At the same time, the letter revealed the limits of Rickey’s pragmatism. Rickey was not a stickler for theological specifics, but for him Christian faith could only have practical meaning for an individual if it was grounded in core Christian doctrines about the deity of Christ and the reliability of the Bible. Rickey could not wholeheartedly follow a bishop who seemed to reject those beliefs.
In Rickey’s mind, more than his own Methodist faith was at stake—the future of the country depended on the continuation of personal Christian commitment. Theology and politics were intertwined. Bishop Wicke’s liberal theology and intellectualism could undermine America’s spiritual foundation and lead to communism.
Rickey’s shaken faith made him eager to connect with Christians who shared his approach to religion. In a letter to a friend a few months later, Rickey recounted it all: the lunch with Bishop Wicke, the letter he wrote but never sent, the distrust he felt for denominational leaders. “If I were ‘testifying’ in an old-time Methodist class meeting,” he reported, “I would close my remarks surely,—‘pray for me, my Christian friends, pray for me,’—and I would really mean it.”
Don McClanen knew nothing about this in April 1954 when he announced his FCA idea with a letter sent out to 20 prominent Christian athletes and coaches across America, including Rickey. The goal, McClanen explained in the letter, was to “provide an opportunity” for athletes and coaches “to speak and witness for Christ and the wholesome principles of good character and clean living to the youth of our nation.”
McClanen followed his letter with a summer road trip where he could make his pitch in person. In August, just before returning to Oklahoma, he met with Rickey in Pittsburgh. What was supposed to be a short conversation stretched for hours, ending with Rickey’s enthusiastic endorsement and support.
McClanen had the key leader he needed to provide respectability and legitimacy to his upstart organization. Rickey had renewed hope for the future.
By gathering Christian athletes under one banner, the founding of the FCA marked the beginning of a new era and the launch of a movement—the rise of a religious sports subculture that would come to define and shape what it meant to be a “Christian athlete” in the decades to come.

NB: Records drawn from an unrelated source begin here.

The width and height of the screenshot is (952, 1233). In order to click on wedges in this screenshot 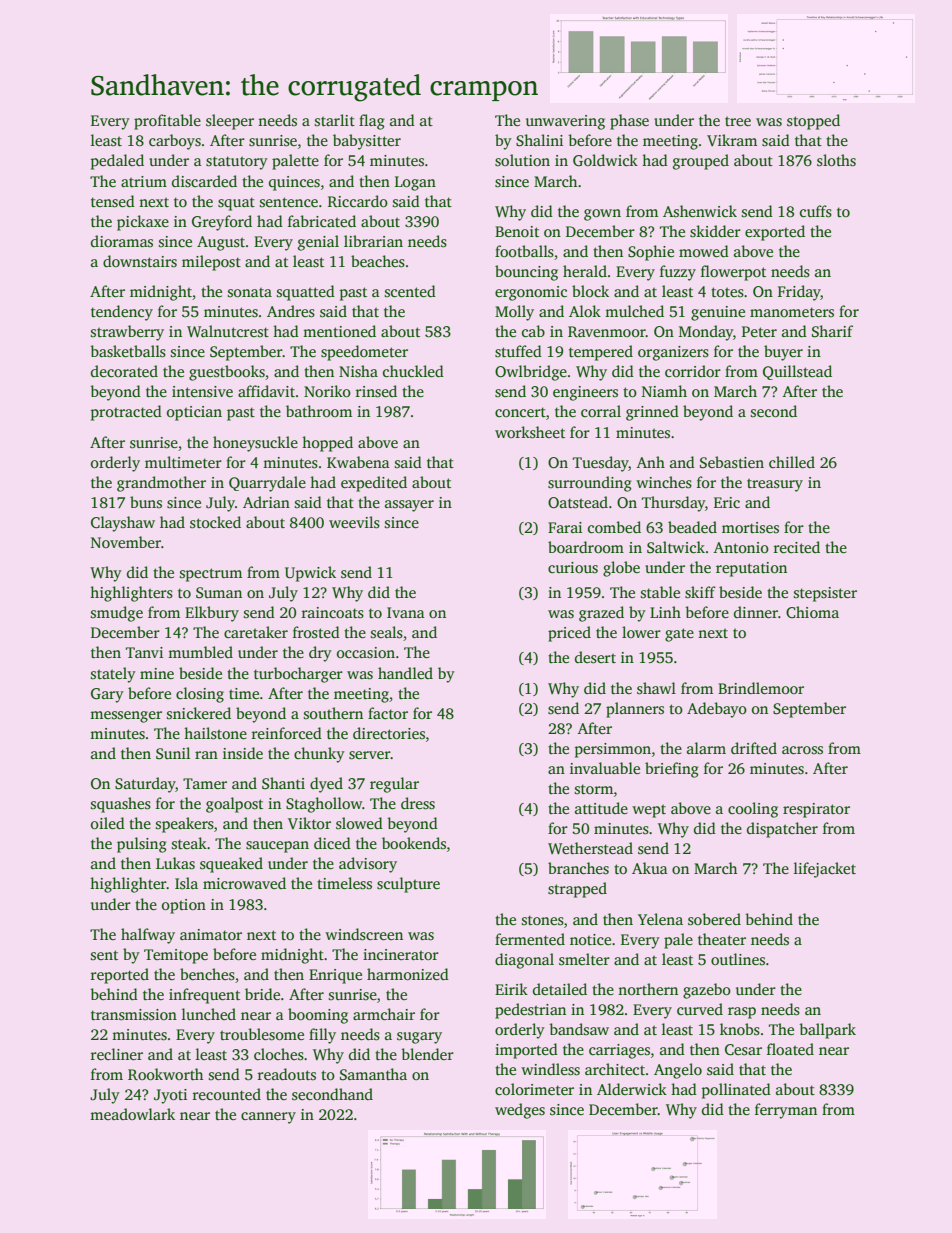, I will do `click(520, 1111)`.
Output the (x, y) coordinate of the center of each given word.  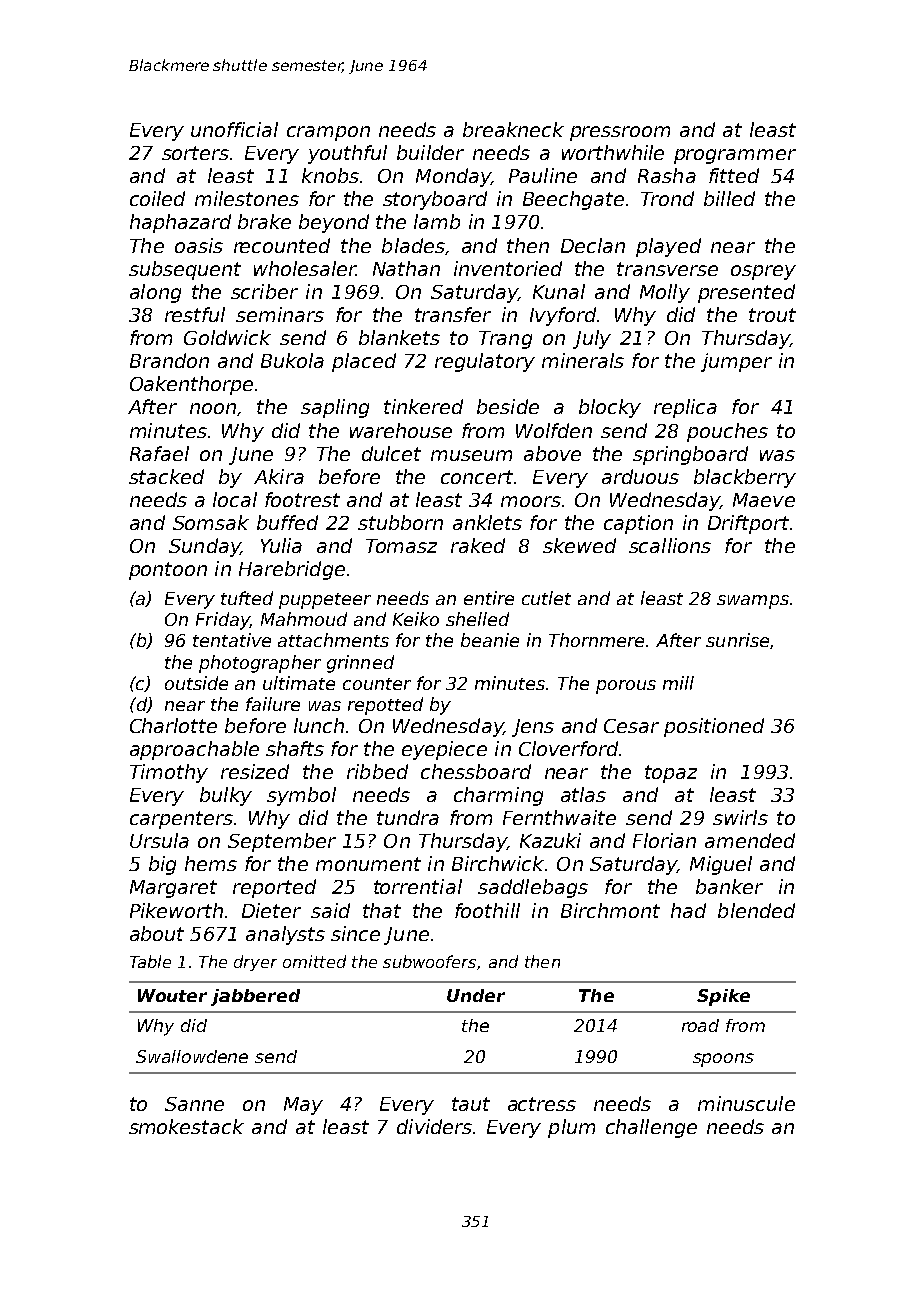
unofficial (234, 129)
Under (476, 995)
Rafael (159, 453)
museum (471, 455)
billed (729, 198)
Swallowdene (192, 1056)
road (700, 1025)
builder (430, 152)
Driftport (748, 524)
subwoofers (429, 961)
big (162, 865)
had (688, 910)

That subculture, in turn, was deeply shaped by the twin desires that motivated Rickey: finding an authentic faith that could speak to the everyday experiences of athletes and coaches, and connecting that faith with the destiny and direction of the American nation.
Paul Emory Putz is director of Truett Seminary’s Faith & Sports Institute at Baylor University. This essay is adapted from his book, The Spirit of the Game: American Christianity and Big-Time Sports (Oxford University Press).